子どもの頃、クレイジーキャッツの映画をよく観に行った。たいていは二本立でゴジラや若大将のシリーズと併映されていたのだが、それよりもガハハと笑い、踊り歌う植木等の映画が好きだった。もっともらしい顔をして道徳などを語る人こそが不道徳で無責任であり、それは巨悪への痛烈な皮肉だった。日中戦争の時、アメリカは日本への石油の全面禁輸をしたが、その時の世論調査ではアメリカとの開戦には60パーセント以上の人が反対をしていた。しかし気がつけば皆が、”忠君愛国”や”滅私奉公”となっていく。8月になるとNHKでは、第二次世界大戦に関する番組を、過去の再放送も含めて多数放映する。今年は英軍の資料で、失敗を認めず玉砕へと突っ走る日本軍を、『日本軍指導者の道徳的勇気の欠如』と書かれた分析記録が紹介されていた。今も同じことが繰り返されている。

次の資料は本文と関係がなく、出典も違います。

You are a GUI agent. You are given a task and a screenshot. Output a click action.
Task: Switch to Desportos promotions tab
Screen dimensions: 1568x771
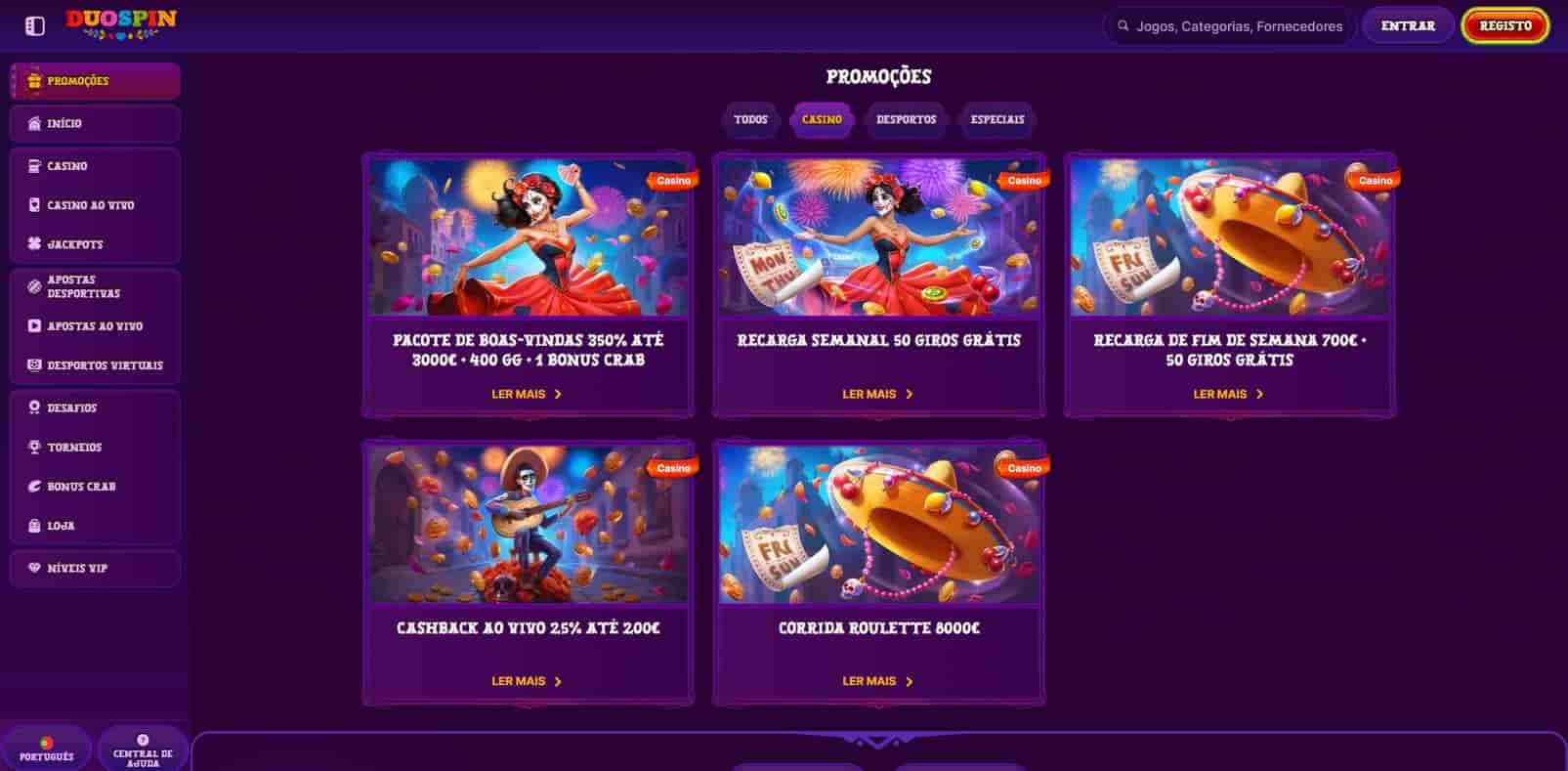click(906, 120)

現在、この世界では独裁国家が7割であり、民主主義の国は3割にすぎない。そして民主主義の国でも、おかしな言説の政治家が支持されるようになってきた。この国でも”ヒトラーのやり方に学べ”と言った政治家がいた。ヒトラーは言葉の言い換えをする。”独裁”とは”高度な民主主義”であり、”戦争の準備”は”世界平和の維持”であると。ヘイトが"表現の自由"になる。数字の書き換えも行われる。生産性のない、役に立たない人を抹殺することで失業率は改善され、経済成長率の数字は形だけ上昇する。そして単純で高揚する言葉を呪文のように繰り返すのだ。大杉栄はテロリストではない。それまでの国家観や家族観と相容れなかった、生産性のない自由人だったが虐殺された。民主主義とはただ、”おかしい事をおかしいと言える社会"である。政治の言葉はどんどん雑になっていく。それにつれて社会もバカになっていくが、それこそが為政者の思う壺なのだ
谷川俊太郎は高校生の時に、”二十億光年の孤独”という詩で、『宇宙はどんどん膨らんでいく それ故みんなは不安である』と書いた。人は漠然とした不安から逃れるために、常識という共通の価値観を求める。しかし普遍的な常識などあるわけもなく、それが新たな不幸をうむ。あらゆる生物は同じひとつの細胞から生まれた。その細胞は、星が誕生した時にできた元素から成り立っている。あらゆる生命は同じものであり、人はその多様性を守るために意識を持つ事になった、ただの番人である。